Christian Carnival LXXXVII is at Pseudo-Polymath. Mark stepped in at the last minute and managed to get it up by the usual day, so he deserves special credit.
Technogypsy did Christian Carnival LXXXVI. I never got around to linking to that last week.
The best coverage I've seen of the John Roberts hearings has been at the Washington Post Campaign for the Court blog, the National Review's Bench Memos, and Scotus Blog. There's been precious little at any of the blogs I normally read, but there's plenty at all three of those. Since the cable channels (except Court TV) all seem to think a tiny hurricane named Ophelia and nothing new on the aftermath of Katrina are both more important than the future of the Supreme Court, I was forced to fill in a lot of the gaps from these sources.
Sam's had two recent posts that I wanted to flag, one on the refutation of the mercury-autism connection and another on how the "any stick is good enough to beat Bush with" tactic has been playing out with respect to Hurricane Katrina. If I had more time, I'd catalogue how the same tactic has been in play with some of the Demcratic senators' on the judiciary committee in the Roberts hearings.

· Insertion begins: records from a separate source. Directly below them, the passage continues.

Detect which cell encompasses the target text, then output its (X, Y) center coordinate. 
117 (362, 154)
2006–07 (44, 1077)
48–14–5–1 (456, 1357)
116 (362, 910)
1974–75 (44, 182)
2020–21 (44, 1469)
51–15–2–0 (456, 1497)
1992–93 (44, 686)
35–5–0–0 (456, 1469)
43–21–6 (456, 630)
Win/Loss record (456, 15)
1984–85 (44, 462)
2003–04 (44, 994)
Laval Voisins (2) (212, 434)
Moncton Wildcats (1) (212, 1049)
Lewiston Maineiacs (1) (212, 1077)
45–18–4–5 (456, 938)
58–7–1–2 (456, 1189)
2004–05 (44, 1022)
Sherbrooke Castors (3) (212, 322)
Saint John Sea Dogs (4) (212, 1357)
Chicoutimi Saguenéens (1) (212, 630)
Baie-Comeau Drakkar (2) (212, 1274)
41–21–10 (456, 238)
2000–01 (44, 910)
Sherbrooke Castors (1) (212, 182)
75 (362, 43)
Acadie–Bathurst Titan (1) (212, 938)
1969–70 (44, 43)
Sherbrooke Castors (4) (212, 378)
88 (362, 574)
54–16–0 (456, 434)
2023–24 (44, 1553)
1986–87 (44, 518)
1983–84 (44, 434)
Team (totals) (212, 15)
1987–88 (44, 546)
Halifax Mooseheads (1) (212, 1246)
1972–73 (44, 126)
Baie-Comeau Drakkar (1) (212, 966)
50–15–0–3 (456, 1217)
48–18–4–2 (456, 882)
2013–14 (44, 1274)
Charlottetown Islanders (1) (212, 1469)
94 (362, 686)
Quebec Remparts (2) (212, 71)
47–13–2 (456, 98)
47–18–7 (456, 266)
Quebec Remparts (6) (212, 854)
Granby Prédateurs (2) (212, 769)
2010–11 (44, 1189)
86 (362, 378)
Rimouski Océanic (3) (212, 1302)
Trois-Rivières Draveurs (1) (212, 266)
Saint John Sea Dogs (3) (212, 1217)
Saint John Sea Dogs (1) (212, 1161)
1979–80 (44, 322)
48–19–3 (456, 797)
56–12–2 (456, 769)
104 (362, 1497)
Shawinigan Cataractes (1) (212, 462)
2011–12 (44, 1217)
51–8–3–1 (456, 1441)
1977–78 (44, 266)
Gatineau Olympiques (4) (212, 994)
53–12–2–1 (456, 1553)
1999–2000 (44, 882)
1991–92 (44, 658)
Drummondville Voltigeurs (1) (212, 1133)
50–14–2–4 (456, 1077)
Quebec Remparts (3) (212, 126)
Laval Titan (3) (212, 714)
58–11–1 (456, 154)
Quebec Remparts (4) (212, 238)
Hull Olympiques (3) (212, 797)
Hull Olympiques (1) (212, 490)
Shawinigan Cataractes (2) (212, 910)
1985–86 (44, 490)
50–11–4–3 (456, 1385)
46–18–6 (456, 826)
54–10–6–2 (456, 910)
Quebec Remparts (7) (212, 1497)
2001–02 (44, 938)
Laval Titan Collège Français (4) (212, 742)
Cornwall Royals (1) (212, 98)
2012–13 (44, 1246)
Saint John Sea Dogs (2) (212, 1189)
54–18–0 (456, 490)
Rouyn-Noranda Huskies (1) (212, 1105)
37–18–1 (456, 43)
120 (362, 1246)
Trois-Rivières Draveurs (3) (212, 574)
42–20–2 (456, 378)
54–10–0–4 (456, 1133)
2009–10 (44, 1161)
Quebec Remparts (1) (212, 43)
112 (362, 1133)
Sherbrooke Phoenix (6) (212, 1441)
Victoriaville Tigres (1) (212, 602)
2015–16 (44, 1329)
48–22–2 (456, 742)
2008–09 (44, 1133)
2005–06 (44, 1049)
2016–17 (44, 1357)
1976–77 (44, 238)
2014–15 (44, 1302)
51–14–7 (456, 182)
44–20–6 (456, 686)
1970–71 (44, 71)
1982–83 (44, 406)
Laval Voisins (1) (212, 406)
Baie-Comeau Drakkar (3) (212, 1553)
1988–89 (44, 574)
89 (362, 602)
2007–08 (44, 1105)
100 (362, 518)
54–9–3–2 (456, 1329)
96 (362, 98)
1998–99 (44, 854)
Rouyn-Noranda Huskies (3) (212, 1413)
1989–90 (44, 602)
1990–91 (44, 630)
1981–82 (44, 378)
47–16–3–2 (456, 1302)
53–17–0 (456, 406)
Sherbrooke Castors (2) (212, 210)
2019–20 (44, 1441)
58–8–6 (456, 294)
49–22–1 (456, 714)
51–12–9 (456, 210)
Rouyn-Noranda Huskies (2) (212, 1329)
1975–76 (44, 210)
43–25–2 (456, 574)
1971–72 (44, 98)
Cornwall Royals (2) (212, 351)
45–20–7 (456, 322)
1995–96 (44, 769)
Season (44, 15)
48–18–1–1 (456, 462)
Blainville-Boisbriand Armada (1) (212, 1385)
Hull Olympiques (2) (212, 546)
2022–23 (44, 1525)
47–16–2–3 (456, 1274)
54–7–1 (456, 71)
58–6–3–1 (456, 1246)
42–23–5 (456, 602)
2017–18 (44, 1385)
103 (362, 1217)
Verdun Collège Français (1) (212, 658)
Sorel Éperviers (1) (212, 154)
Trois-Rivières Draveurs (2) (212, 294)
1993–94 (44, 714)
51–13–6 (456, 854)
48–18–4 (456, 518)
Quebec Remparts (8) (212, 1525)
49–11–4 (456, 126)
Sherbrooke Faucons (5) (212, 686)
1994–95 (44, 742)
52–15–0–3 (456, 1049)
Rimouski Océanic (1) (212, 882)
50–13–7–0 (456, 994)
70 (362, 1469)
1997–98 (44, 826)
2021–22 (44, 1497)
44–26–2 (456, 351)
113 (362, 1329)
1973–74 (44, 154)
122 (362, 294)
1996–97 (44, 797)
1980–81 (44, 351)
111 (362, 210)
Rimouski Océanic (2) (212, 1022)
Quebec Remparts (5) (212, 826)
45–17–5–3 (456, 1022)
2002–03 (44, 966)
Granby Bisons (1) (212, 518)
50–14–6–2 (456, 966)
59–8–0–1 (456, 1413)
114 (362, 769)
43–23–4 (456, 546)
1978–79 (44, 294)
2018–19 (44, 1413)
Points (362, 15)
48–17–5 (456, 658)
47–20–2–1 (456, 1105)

Finally, Daniel Henninger says the president and relevant national authorities were prepared for Katrina more than a week ahead of time but couldn't step in because it would be against the law. He thinks there's a need to revisit some of those restrictions. This certainly has relevance for those who have been claiming the president needed to overstep his authority on this, but his main point is to reconsider how we should assign authority, an issue liberals have been pontificating on quite a bit but haven't been willing to acknowledge plays a role here.